Réfléchir à la décroissance
Que faire ? « Il faudrait éviter la déconnexion entre la décision et ceux qui font le soin. L'investissement doit se centrer sur le personnel soignant ; le discours ne doit pas se perdre en promesses infinies », avance-t-elle. « Nous souhaitons travailler dans le monde tel qu'il est. Que chacun revienne à sa tâche - soigner dans les limites de la simple médecine - et qu'on nous donne les moyens de l'accomplir, ni plus ni moins ! » Et la neurochirurgienne d'inviter ses confrères à réfléchir sur la notion de décroissance en santé.
Pas question pour autant de diaboliser l'administration. Selon la Dr Boch, les médecins doivent aussi prendre conscience de leur rôle dans la course au toujours plus, et poser leurs limites - acte toujours moins douloureux s'il vient de l'intérieur. « Ce n'est pas simple, la frénésie d'organisation ne vient pas de l'extérieur, nous sommes parties prenantes et devons nous rééduquer pour échapper à cette tyrannie de l'administration », concède-t-elle.

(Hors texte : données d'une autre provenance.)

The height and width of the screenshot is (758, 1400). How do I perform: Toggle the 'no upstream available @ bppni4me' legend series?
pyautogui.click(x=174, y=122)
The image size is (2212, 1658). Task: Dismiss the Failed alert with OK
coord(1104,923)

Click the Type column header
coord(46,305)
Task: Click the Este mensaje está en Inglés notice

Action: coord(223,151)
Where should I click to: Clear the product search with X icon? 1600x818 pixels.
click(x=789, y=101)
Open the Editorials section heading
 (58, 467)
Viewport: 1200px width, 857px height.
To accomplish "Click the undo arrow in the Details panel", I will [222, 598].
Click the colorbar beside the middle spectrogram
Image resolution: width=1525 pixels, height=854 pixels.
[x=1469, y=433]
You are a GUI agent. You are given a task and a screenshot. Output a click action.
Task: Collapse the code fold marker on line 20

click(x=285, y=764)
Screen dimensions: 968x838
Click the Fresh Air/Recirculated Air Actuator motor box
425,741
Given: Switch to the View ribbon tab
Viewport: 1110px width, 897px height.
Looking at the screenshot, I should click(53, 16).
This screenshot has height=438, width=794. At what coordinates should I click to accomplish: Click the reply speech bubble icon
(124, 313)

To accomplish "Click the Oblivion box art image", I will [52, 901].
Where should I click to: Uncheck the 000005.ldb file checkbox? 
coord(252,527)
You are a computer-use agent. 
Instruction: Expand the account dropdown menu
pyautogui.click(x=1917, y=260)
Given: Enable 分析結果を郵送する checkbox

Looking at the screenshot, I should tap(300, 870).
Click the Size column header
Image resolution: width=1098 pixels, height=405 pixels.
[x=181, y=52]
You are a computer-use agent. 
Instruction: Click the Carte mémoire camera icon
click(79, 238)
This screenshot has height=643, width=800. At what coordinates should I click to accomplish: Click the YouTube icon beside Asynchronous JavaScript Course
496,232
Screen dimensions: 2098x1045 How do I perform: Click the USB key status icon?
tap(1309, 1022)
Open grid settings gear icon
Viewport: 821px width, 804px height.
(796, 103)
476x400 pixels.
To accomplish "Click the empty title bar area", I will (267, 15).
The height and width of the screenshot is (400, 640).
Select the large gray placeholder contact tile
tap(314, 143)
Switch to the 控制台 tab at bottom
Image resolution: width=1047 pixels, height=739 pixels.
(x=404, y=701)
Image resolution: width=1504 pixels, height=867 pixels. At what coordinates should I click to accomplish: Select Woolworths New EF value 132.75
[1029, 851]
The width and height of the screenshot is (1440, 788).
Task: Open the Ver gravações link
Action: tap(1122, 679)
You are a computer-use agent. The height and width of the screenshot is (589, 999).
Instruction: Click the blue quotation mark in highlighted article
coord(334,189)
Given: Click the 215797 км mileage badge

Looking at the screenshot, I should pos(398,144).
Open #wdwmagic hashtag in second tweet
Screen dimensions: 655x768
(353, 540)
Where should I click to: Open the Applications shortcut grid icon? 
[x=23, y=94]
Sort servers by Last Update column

Certains médecins creusent le sillon. Au prix parfois d'un certain désaveu social : « On me dit que je suis la pire médecin parce que je ne reçois que cinq patients par matinée : mais des consultations psychiatriques pour des patients polypathologiques accompagnés par leurs aidants prennent du temps », assume la Dr Lefebvre des Noëttes, également docteure en philosophie pratique et éthique médicale.
« En réanimation, nous ne cessons de chercher le juste milieu entre les soins et l'obstination déraisonnable, reprend le Dr Goulenok. Le Covid nous a remis face à la réalité de la mort. Il est souvent plus facile de continuer les soins que d'arrêter. D'où l'importance de travailler en équipe et en lien avec les familles. » Et la Dr Boch corrobore : « Nous sommes parfois aspirés par l'obligation de continuer à soigner, car c'est ce que nous savons faire. Or, cela ne profite pas toujours au patient, notamment aux personnes âgées qui récupèrent difficilement. » Son remède aux dérives technicistes : réfléchir à plusieurs et suivre des séminaires d'éthique médicale.